Author : Maureen Honey
Publisher :
Page : 276 pages
File Size : 46,99 MB
Release : 1984
Category : History
ISBN :
Examines advertisements and fiction published in the Saturday Evening Post and True Story in order to show how propaganda was used to encourage women to enter the work force.
Author : Sarah Dvojack
Publisher : Imprint
Page : 21 pages
File Size : 18,67 MB
Release : 2021-10-26
Category : Juvenile Nonfiction
ISBN : 1250859182
This gorgeous picture book highlights how an iconic image of a working woman evolved into an inspirational symbol of hope and strength for all girls and women. Rosie the Riveter was born in 1942, in the middle of the Second World War. Riveting is a way to hold pieces together to make something strong and powerful.

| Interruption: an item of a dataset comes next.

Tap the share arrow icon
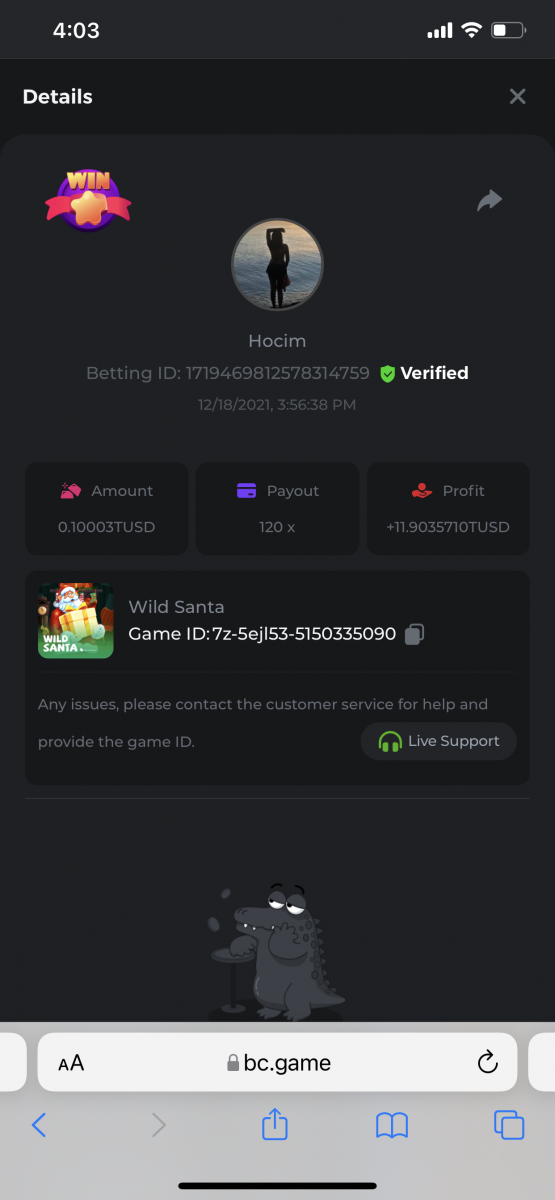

In a time when everything was coming apart, America turned to Rosie and American women to hold things together. Over time, Rosie came to represent so much more. As women pushed back against all the things society suggested they could not do, they used the symbol of Rosie to motivate, represent, and unite them. Today, Rosie isn’t just one woman—she’s every woman. Like a rivet, she holds us all together, reminding us how far we’ve come and how far we still have to go. This inspirational text traces Rosie’s formation and legacy from World War II to today, letting girls know that they are capable and strong—just like Rosie and the long history of strong women who came before and after. Included in the back of the book is additional information on the history of Rosie the Riveter. An Imprint Book
Author : Matilda Butler
Publisher : Iaso Books
Page : 296 pages
File Size : 14,59 MB
Release : 2007
Category : Biography & Autobiography
ISBN : 0979306191
Meet Rosie's Daughters in this collective memoir of American women born during World War II, precursors of the Baby Boom generation. Their stories will inform, entertain, and surprise you. In these in-depth interviews, they are declaring their place in history.